To have a preliminary test of inhibition ability of each drug, a screening assay was performed. 50 μL reaction solutions with 40 nM of PLPro and 400 μM of each drug (deubiquitinase inhibitors and cysteine protease inhibitors) were preincubated in PLPro assay buffer (20 mM Tris, 300 mM NaCl, pH 7.5) with 4 mM DTT in 37 °C for 30 min. It was then mixed with 50 μL solutions with 100 μM of Z‐LRGG‐AMC. The final assay solution had 200 μM of each compound, 20 nM PLPro, 2 mM DTT and 50 μM Z‐LRGG‐AMC. The fluorescence of AMC that was generated as a result of PLPro enzymatic activity was recorded in a plate reader using 380 nm as the excitation wavelength and 440 nm as the emission wavelength. The initial slope of the fluorescence‐vs‐time graph for each drug was analyzed by calculating the slope of the 0–10 min curve.
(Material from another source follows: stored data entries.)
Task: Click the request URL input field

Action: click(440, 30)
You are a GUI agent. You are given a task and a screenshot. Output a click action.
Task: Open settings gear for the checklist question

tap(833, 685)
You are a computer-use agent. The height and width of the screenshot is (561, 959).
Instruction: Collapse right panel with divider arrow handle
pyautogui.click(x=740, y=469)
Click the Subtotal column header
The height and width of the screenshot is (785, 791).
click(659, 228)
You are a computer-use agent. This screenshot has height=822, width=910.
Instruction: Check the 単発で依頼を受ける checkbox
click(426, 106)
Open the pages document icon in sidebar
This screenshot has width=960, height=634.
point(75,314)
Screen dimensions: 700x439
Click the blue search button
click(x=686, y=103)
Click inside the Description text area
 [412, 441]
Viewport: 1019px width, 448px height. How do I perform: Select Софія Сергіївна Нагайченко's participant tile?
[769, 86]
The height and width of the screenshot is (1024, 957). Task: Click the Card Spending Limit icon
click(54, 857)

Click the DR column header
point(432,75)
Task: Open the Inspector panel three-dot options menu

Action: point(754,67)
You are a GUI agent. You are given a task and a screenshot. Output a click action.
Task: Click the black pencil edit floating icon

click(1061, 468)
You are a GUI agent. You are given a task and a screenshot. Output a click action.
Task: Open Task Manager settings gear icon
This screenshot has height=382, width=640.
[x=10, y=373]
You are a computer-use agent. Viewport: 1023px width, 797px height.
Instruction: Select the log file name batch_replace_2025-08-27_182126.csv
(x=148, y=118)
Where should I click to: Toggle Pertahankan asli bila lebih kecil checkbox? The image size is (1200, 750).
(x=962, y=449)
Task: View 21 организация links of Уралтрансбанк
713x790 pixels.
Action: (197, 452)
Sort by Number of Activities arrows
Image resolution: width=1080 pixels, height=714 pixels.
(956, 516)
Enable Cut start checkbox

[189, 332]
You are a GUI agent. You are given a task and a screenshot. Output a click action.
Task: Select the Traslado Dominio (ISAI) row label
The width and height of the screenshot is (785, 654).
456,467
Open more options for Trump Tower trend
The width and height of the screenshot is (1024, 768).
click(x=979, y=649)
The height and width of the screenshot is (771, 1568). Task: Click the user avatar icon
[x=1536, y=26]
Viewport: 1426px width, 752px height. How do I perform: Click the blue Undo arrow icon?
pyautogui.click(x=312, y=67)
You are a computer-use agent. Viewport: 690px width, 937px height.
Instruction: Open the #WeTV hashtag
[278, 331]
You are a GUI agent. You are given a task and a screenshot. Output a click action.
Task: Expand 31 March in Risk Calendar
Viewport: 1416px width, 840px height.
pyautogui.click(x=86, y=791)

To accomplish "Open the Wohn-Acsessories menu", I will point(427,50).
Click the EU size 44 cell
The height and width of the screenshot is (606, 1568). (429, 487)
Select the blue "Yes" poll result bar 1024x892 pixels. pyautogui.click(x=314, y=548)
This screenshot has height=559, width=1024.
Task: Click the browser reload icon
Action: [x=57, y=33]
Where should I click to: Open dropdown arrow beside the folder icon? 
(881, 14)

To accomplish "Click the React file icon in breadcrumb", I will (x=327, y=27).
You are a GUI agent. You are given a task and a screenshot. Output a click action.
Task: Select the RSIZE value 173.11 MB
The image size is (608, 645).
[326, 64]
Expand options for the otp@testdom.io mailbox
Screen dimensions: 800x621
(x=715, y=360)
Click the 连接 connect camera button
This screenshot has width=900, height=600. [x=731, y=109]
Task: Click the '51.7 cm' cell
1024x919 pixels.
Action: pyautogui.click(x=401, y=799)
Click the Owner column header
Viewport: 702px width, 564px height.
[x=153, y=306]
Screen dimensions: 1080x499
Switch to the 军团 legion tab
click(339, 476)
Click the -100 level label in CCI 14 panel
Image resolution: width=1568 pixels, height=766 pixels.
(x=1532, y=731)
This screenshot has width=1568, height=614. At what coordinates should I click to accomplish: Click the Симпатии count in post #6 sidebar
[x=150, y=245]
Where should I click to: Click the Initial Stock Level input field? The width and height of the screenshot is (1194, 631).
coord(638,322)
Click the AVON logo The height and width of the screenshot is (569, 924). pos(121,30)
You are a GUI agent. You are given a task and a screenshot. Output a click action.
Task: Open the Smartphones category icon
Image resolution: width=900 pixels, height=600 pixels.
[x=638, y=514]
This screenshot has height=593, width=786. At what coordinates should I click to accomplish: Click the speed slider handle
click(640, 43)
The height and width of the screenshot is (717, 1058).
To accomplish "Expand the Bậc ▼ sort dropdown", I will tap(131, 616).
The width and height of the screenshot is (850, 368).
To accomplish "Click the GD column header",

The calculation was done by using linear regression analysis in GraphPad 9.0.

Inhibition analysis

The inhibition assay was performed in the same way as the screening assay except a series of inhibition concentrations were used. All the reactions were performed in triplicates. Reaction rates that were normalized against the rate in the absence of an inhibitor were used to determine IC50 values using GraphPad 9.0.

Conflict of interest

The authors declare no conflict of interest.